Figure 4-1 Approach to evaluating patients with fever in the intensive care unit. ABx, antibiotics; CT, computed tomography; Dx, diagnostic; GI, gastrointestinal; Rx, prescription; WBC, white blood cell.

(From Marik PE. Fever in the ICU. Chest. 2000;117(3):855-869.)

A comprehensive physical examination should be carried out, and a chest x-ray obtained and reviewed. Noninfectious causes of fever should be excluded. In patients with an obvious focus of infection, a directed diagnostic evaluation is necessary. However, if there is no obvious source of infection and the patient is not deteriorating clinically, it is reasonable to obtain blood cultures and observe the patient for 48 hours before ordering additional diagnostic studies or starting empirical antibiotics. This approach is not reasonable, however, if new fever is accompanied by other signs of worsening clinical status such as arterial hypotension, oliguria, increasing confusion, rising serum lactate concentration, falling platelet count, or worsening coagulopathy. Nor is this approach reasonable if the core temperature is above 39°C but below 41.1°C. Patients in this category should receive empirical antimicrobial chemotherapy while aggressive attempts are made to diagnose the source of infection. All febrile neutropenic patients should receive broad-spectrum empirical antimicrobial chemotherapy after appropriate cultures are obtained.

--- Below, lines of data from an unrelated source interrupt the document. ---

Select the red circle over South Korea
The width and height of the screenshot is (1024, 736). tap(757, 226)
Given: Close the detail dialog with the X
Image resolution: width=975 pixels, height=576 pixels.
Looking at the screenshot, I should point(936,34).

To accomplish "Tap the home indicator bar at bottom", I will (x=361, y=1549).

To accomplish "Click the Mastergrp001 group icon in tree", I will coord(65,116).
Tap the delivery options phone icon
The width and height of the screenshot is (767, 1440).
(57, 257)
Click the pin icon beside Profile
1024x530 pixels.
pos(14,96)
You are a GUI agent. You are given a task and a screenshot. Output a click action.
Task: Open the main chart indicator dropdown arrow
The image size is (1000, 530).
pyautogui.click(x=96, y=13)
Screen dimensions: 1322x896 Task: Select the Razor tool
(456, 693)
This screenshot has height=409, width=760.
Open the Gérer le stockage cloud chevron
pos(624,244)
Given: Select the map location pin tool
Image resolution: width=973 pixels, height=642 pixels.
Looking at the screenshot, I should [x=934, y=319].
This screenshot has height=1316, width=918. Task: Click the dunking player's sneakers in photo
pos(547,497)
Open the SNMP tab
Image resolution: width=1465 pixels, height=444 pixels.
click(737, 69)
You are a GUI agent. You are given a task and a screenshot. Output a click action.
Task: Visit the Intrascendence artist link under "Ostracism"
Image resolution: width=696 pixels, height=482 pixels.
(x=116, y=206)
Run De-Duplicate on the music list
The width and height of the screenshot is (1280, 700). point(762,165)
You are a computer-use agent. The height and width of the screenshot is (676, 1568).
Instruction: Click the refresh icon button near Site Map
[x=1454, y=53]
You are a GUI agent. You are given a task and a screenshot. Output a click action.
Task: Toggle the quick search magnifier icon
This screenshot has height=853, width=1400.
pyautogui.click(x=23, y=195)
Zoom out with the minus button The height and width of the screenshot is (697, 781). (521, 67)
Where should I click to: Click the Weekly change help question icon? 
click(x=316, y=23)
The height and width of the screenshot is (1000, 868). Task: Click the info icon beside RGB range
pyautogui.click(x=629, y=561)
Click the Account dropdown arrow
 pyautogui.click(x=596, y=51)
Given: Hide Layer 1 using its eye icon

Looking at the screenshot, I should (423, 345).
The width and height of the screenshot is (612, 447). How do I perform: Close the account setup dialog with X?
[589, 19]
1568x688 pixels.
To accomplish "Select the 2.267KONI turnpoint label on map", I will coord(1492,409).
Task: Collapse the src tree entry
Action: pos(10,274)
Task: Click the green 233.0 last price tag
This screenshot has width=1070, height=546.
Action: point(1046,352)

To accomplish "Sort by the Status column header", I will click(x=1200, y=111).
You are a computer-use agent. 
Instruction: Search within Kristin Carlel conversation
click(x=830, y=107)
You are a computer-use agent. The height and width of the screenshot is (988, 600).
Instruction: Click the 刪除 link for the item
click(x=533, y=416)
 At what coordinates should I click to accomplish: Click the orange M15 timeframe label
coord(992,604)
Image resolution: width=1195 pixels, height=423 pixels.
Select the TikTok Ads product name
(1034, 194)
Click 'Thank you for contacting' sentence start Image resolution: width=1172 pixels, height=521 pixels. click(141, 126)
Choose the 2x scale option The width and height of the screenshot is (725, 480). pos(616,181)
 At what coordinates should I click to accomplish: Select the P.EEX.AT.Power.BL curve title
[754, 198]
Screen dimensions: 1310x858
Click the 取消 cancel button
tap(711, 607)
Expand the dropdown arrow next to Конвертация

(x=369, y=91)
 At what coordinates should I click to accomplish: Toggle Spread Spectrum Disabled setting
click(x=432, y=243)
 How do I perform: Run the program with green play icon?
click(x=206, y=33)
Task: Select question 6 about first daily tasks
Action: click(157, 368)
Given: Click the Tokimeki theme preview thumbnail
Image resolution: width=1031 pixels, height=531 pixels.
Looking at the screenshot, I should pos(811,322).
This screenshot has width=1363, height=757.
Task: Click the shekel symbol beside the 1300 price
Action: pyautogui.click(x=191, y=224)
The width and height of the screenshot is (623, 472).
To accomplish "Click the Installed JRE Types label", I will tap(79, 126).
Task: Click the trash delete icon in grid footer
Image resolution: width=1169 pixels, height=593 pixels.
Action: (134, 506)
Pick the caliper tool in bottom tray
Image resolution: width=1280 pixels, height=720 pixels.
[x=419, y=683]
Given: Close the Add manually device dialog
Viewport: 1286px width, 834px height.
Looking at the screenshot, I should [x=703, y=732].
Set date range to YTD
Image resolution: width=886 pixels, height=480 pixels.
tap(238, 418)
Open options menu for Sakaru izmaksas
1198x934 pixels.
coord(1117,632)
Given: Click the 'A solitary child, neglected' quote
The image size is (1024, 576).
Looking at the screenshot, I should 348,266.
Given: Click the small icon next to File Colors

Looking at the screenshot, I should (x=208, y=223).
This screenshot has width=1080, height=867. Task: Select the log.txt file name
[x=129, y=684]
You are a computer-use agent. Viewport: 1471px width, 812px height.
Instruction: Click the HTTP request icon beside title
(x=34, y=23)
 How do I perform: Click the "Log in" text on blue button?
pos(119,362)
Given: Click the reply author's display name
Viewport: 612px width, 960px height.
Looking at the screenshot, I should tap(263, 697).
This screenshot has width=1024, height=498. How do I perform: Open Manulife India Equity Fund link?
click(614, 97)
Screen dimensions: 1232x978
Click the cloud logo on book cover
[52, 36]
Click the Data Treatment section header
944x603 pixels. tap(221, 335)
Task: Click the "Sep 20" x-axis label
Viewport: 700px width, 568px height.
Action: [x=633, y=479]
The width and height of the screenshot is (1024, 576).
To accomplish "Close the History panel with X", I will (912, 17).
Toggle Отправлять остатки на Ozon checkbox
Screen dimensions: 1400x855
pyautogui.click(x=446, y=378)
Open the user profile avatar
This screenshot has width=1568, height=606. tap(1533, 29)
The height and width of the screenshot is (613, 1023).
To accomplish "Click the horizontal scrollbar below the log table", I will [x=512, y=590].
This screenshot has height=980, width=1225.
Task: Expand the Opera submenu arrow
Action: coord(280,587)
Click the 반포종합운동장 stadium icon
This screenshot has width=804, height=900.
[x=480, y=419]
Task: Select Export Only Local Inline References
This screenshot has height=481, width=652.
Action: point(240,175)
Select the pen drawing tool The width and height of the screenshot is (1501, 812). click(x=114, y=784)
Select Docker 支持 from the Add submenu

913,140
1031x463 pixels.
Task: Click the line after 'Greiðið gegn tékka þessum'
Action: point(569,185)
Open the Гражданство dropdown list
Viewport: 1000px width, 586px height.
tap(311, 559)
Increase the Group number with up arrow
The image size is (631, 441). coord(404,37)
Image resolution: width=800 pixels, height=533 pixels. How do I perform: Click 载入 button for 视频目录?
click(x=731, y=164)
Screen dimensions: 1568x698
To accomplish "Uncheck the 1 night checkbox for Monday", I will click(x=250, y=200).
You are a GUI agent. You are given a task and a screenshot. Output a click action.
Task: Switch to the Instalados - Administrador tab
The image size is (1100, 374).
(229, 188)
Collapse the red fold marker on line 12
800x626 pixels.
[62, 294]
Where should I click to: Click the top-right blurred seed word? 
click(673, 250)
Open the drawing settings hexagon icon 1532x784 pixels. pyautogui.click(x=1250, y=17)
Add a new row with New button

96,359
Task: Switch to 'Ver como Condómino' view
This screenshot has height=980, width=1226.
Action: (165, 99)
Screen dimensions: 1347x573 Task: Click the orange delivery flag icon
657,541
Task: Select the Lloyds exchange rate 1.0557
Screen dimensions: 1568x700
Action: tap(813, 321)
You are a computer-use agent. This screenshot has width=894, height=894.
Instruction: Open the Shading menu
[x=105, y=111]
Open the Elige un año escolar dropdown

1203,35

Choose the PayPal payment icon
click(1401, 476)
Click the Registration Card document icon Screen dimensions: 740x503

Intravascular catheters are commonly suspected as a source of infection and fever in ICU patients; they can cause fever due to localized or systemic (bloodstream) infection. In patients with new-onset fever without other ominous signs (e.g., hypotension, profound thrombocytopenia, acute respiratory distress syndrome), it is unnecessary to remove all intravascular catheters. In contrast, if one or more of these (or other ominous) signs is present, the most prudent course of action is to remove all vascular access catheters, including tunneled and/or cuffed devices, and culture the tips using semiquantitative methods on solid media.¹

Fever is a common feature of the systemic inflammatory response syndrome (SIRS), irrespective of whether the underlying cause is infectious or noninfectious.¹¹ Procalcitonin, a precursor of the polypeptide hormone, calcitonin, has been studied extensively as a circulating marker that can be used to differentiate infectious from noninfectious causes of SIRS in ICU or emergency department patients. Although enthusiasm for this approach for determining the presence of sepsis (i.e., SIRS plus infection) was initially high, one recent meta-analysis suggested that the performance of this test is low, and that measurements of procalcitonin are unreliable for distinguishing infectious from noninfectious causes of SIRS in critically ill adult patients.¹² In contrast to these findings, another recent meta-analysis, which had looser criteria for the inclusion of studies, concluded that “procalcitonin represents a good biological diagnostic marker for sepsis, severe sepsis, or septic shock.”¹³ At present, therefore, it seems likely that measurements of procalcitonin might be a useful adjunct for the evaluation of fever in ICU patients, but this assay is not a replacement for other key diagnostic modalities: careful physical examination; chest x-ray; assessment of sputum Gram stain findings; and appropriate cultures of blood, urine, and sputum or bronchoalveolar lavage fluid.